## START Input material

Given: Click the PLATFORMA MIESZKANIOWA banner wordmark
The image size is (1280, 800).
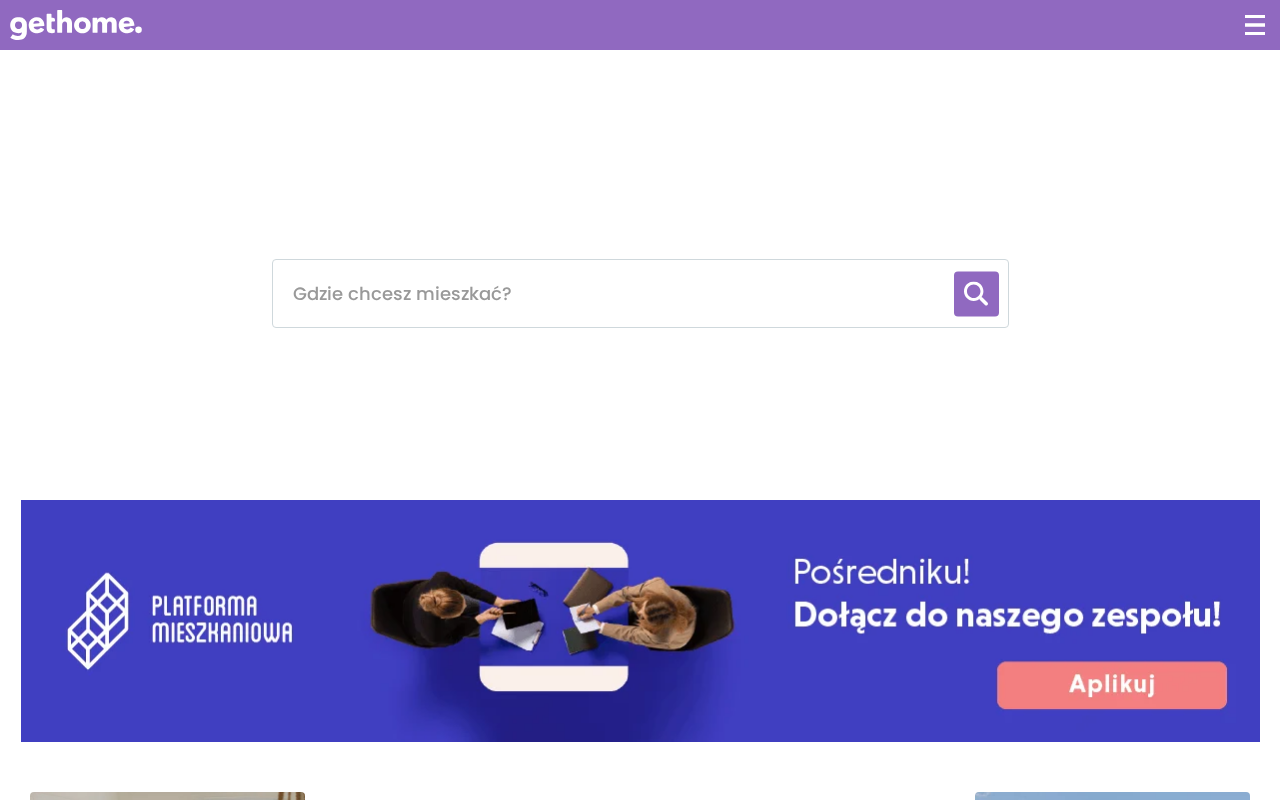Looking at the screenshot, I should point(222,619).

## END Input material
## START Input material

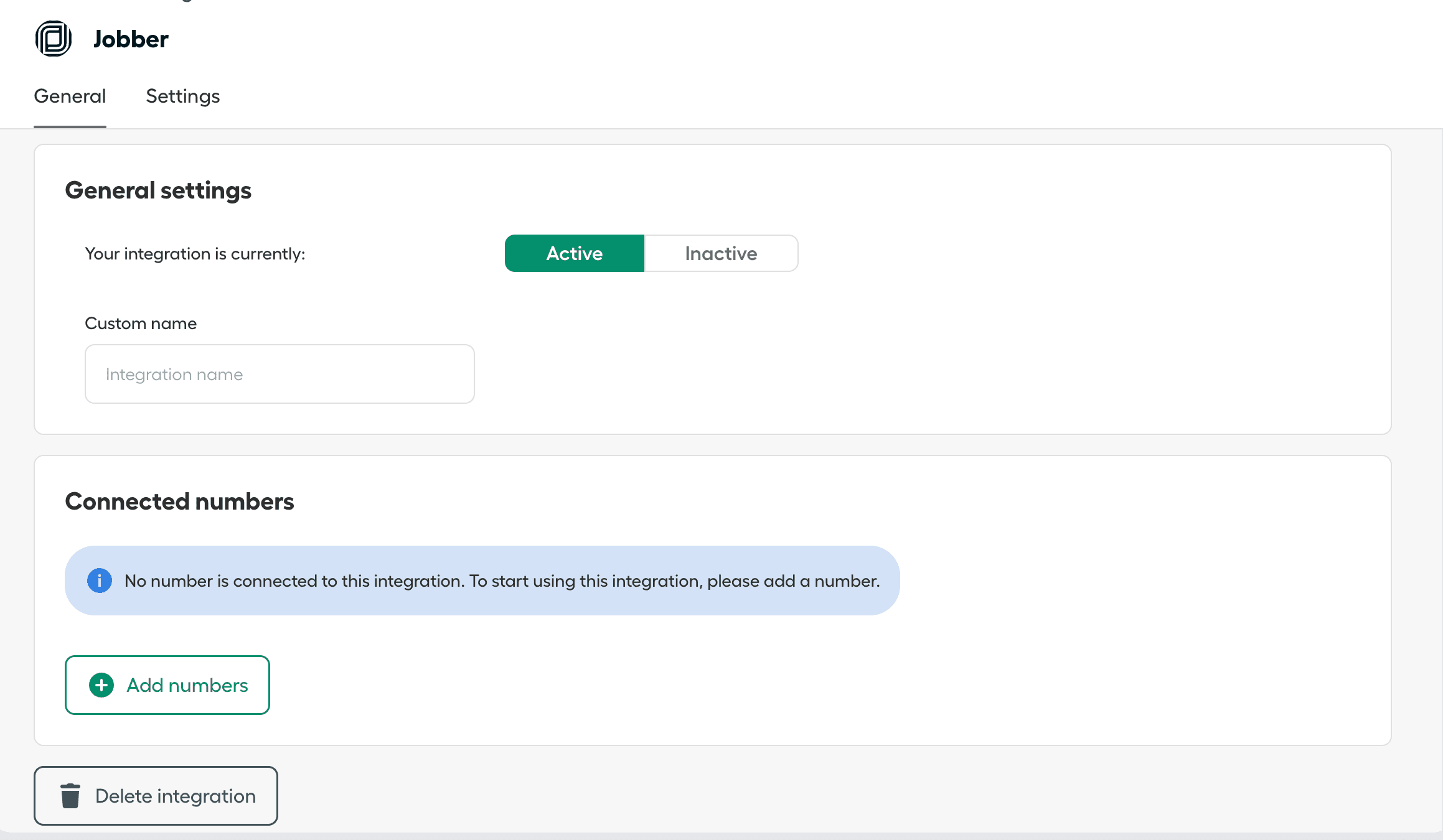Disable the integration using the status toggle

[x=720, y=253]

## END Input material

→ To do
Rewrite the lines beginning at the one that has "Disable the integration" and ending after the one that has "[x=720, y=253]", changing "toggle" to "switch" and keeping everything else the same. Leave the pictures out.

→ Written solution
Disable the integration using the status switch

[x=720, y=253]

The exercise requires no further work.